═══ DATA SHOWN ═══

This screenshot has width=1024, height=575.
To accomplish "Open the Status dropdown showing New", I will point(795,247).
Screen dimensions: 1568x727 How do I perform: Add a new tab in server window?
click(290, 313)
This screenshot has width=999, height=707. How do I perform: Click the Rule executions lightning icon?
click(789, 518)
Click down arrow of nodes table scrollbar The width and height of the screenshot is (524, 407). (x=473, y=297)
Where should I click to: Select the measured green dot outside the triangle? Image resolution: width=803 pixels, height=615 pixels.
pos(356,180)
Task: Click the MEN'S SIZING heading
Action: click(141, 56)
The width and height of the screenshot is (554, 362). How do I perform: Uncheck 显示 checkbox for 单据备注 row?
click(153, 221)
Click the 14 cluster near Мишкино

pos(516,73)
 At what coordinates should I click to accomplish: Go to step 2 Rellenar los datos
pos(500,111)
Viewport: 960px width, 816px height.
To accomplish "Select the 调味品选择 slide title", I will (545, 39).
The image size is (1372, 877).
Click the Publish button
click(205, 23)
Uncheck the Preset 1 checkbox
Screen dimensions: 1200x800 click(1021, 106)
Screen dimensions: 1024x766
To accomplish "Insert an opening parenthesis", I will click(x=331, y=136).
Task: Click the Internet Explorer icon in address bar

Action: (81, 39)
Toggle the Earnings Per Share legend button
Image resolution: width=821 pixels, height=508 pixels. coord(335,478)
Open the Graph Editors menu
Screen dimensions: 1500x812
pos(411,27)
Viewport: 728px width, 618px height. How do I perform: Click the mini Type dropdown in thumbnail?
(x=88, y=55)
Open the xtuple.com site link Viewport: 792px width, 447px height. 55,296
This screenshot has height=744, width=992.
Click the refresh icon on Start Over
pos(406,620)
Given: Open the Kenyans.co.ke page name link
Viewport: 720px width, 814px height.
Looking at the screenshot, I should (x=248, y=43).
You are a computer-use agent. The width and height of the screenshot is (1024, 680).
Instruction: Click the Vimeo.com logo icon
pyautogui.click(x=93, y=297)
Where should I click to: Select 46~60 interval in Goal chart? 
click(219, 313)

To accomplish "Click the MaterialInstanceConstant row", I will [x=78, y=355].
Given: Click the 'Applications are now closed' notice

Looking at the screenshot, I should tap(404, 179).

═══

**WORK ORDER**. Lines before the one containing "Click the Publish button" are left out. Repeat that line and all lines after it in the records above exactly.

**RESULT FOR THIS EXERCISE**.
Click the Publish button
click(205, 23)
Uncheck the Preset 1 checkbox
Screen dimensions: 1200x800 click(1021, 106)
Screen dimensions: 1024x766
To accomplish "Insert an opening parenthesis", I will click(x=331, y=136).
Task: Click the Internet Explorer icon in address bar

Action: (81, 39)
Toggle the Earnings Per Share legend button
Image resolution: width=821 pixels, height=508 pixels. coord(335,478)
Open the Graph Editors menu
Screen dimensions: 1500x812
pos(411,27)
Viewport: 728px width, 618px height. How do I perform: Click the mini Type dropdown in thumbnail?
(x=88, y=55)
Open the xtuple.com site link Viewport: 792px width, 447px height. 55,296
This screenshot has height=744, width=992.
Click the refresh icon on Start Over
pos(406,620)
Given: Open the Kenyans.co.ke page name link
Viewport: 720px width, 814px height.
Looking at the screenshot, I should (x=248, y=43).
You are a computer-use agent. The width and height of the screenshot is (1024, 680).
Instruction: Click the Vimeo.com logo icon
pyautogui.click(x=93, y=297)
Where should I click to: Select 46~60 interval in Goal chart? 
click(219, 313)

To accomplish "Click the MaterialInstanceConstant row", I will [x=78, y=355].
Given: Click the 'Applications are now closed' notice

Looking at the screenshot, I should tap(404, 179).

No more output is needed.